**Stored data:**
========================================
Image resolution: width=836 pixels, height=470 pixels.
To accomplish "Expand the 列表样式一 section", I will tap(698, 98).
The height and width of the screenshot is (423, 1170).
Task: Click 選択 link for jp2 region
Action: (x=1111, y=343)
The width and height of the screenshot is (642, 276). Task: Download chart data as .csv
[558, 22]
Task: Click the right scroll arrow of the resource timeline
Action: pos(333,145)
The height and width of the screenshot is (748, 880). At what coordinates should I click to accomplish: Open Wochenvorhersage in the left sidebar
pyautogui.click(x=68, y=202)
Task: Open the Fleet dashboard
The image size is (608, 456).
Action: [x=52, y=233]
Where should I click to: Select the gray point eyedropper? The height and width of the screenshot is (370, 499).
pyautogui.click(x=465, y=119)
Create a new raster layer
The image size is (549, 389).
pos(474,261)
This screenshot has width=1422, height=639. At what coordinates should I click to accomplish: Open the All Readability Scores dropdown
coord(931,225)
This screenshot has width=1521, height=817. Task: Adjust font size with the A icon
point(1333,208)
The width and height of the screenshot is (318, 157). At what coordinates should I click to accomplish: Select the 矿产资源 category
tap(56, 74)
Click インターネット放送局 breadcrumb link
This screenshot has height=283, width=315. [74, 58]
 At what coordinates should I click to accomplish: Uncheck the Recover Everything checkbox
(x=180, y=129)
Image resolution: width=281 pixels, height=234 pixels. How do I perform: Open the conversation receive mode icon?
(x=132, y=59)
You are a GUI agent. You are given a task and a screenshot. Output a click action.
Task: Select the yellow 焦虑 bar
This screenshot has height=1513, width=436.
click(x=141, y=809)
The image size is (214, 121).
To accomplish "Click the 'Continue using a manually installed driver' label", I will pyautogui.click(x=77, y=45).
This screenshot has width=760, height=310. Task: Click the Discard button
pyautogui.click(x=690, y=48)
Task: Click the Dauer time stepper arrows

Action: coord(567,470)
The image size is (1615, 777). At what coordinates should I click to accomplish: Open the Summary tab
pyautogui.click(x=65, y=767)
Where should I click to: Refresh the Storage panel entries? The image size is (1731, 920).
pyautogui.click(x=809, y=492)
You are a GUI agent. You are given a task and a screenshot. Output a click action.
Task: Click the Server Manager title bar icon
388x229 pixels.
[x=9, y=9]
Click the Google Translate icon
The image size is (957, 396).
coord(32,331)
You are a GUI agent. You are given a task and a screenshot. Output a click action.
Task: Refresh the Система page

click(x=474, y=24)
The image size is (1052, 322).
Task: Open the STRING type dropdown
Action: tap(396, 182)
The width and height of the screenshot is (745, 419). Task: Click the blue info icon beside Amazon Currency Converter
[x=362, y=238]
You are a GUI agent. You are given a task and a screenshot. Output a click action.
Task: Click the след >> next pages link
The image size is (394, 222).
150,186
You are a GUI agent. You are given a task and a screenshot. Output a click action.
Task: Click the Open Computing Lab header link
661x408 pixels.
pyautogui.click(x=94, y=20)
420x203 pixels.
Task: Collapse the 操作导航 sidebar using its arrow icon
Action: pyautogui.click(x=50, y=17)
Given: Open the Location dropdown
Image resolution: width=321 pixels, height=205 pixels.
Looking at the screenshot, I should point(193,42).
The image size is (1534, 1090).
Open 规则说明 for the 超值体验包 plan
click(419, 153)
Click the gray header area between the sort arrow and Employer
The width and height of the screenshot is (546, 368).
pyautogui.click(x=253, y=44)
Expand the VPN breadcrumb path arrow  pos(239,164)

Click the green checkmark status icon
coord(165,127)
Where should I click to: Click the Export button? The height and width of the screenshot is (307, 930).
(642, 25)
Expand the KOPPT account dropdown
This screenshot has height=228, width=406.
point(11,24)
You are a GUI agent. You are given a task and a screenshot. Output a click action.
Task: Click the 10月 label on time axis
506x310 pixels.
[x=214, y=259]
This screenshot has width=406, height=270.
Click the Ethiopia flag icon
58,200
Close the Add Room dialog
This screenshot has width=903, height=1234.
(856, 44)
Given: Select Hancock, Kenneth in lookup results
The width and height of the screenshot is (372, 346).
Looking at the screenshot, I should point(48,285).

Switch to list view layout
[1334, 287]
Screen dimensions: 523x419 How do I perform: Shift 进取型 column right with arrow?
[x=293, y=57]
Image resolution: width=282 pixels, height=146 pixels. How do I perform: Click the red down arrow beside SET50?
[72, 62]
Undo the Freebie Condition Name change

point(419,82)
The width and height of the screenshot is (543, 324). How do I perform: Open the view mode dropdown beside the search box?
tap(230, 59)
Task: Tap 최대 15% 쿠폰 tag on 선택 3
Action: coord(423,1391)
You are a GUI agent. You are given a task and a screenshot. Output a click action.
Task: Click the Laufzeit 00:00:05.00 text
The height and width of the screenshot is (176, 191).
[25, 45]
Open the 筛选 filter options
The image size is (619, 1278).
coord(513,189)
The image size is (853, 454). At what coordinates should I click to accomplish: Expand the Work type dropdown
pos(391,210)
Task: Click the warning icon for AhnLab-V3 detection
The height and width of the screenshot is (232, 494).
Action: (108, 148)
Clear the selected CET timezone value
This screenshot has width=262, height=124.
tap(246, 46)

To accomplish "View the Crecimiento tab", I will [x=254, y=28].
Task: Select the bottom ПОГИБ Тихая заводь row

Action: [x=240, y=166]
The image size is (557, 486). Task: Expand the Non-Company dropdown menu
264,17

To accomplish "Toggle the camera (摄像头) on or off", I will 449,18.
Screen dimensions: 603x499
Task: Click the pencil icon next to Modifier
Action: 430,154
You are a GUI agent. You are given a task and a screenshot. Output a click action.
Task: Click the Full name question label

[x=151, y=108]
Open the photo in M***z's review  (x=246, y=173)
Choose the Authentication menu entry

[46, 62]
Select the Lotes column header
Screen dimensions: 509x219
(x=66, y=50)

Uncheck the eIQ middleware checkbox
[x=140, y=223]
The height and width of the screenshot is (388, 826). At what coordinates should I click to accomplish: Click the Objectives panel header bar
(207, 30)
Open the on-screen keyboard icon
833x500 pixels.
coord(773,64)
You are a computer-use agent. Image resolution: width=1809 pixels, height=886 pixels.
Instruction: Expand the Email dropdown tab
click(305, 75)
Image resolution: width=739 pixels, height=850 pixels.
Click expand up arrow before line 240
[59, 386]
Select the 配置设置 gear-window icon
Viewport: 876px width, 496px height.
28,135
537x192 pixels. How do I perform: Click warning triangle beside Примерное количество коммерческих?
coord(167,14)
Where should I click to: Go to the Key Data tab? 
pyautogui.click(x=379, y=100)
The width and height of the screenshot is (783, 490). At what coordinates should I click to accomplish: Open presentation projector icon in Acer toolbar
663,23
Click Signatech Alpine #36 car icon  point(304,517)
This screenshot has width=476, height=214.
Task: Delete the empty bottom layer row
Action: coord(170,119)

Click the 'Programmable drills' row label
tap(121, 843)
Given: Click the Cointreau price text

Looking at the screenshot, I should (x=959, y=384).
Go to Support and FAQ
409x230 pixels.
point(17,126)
========================================
Your output must contain exactly the lines from the one containing "Click the 'Programmable drills' row label" to the final line of the data above, and no other text.

**Output:**
Click the 'Programmable drills' row label
tap(121, 843)
Given: Click the Cointreau price text

Looking at the screenshot, I should (x=959, y=384).
Go to Support and FAQ
409x230 pixels.
point(17,126)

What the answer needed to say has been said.